Above: “Mountain Sunset” by Russ Shugart
Special theme issue
HEALTHCARE
¶ Invocation. “Clothed with majesty, the Blessed One lingers. Awash in radiant light, God’s chariot rides the clouds, descending on winded wings, anchoring the earth to its bedrock of hope. Come, joy; come sorrow, every day and every morrow, every vict’ry and defeat now embraced at Mercy’s Seat. Allahu, Allahu, Allahu Akbar!” —“Allahu Akbar,” a litany for worship
¶ The greatest wealth is health. —Virgil
¶ Call to worship. “Baba Yetu” (“Our Father”), a rendition of The Lord’s Prayer in Swahili, performed by the Gospel Choir in Dar es Salaam, Tanzania.
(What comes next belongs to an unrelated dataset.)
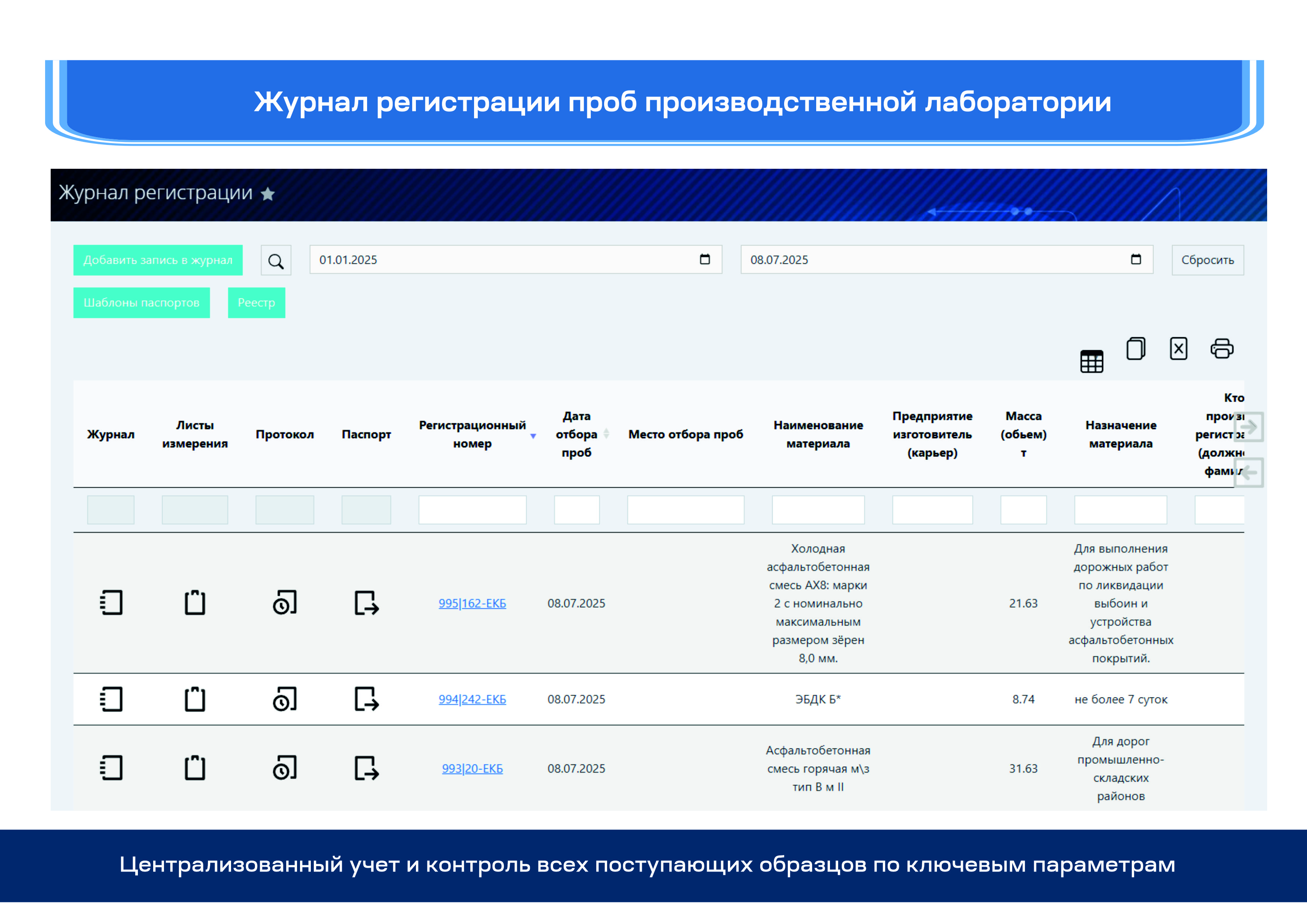Click the Реестр button
The image size is (1307, 924).
(256, 303)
¶ The Latin root of our English word "salvation" is salus (salutis). Its basic meaning is "health" or "wholeness" along with derivative meanings such as "beneficial," "salutary," and "wholesome."
¶ “US Health Care Ranked Worst in the Developed World. The U.S. ranks worst among 11 wealthy nations in terms of ‘efficiency, equity and outcomes’ despite having the world's most expensive health care system.” —Melissa Hellmann, Time
¶ In case you didn’t already know this: Researchers have documented the fact that singing in a choir is good for your health. —Nick Collins, The Telegraph
¶ “It is a rare unifying moment. Hospitals, doctors, health insurers and some consumer groups, with few exceptions, are speaking with one voice and urging significant changes to the Republican health care legislation.” —Reed Abelson & Katie Thomas, New York Times
¶ "When the head aches, all the body is the worse." —English Proverb
¶ “Did you know that before 1973 it was illegal in the US to profit off of health care? The Health Maintenance Organization Act of 1973 passed by Nixon changed everything.” —Investment Watch Blog
¶ Hymn of praise. “Ain’t That Good News,” Stellenbosch University Choir.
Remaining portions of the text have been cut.